**MATERIAL FOR THIS EXERCISE**
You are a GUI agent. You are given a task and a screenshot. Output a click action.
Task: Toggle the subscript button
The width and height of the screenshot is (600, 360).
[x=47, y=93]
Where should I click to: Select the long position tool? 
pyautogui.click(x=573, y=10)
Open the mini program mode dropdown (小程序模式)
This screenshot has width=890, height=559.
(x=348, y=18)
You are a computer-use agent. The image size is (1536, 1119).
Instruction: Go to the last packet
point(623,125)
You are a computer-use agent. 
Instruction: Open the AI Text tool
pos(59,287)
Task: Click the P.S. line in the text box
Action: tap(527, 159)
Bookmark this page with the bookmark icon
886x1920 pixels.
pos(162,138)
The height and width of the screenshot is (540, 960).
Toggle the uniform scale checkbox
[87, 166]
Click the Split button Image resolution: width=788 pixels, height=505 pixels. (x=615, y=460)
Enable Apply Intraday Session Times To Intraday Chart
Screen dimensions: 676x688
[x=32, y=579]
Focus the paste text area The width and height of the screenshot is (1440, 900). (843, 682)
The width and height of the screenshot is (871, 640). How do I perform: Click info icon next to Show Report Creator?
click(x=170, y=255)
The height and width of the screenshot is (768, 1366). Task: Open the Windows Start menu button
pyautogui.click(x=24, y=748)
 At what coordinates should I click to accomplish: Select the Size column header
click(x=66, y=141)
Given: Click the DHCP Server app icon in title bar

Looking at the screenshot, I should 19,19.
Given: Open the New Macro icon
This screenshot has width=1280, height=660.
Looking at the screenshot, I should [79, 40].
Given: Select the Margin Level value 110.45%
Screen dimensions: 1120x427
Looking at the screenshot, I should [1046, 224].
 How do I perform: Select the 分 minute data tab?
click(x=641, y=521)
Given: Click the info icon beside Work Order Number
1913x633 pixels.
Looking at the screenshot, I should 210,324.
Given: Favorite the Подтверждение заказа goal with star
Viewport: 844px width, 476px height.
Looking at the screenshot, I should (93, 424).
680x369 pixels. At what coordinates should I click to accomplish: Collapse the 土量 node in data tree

**WHAT YOU HAVE TO DO**
Scan the listing above for the word "computer" and copy every line that holds it.

**EXERCISE RESULT**
You are a computer-use agent. The image size is (1536, 1119).
You are a computer-use agent. 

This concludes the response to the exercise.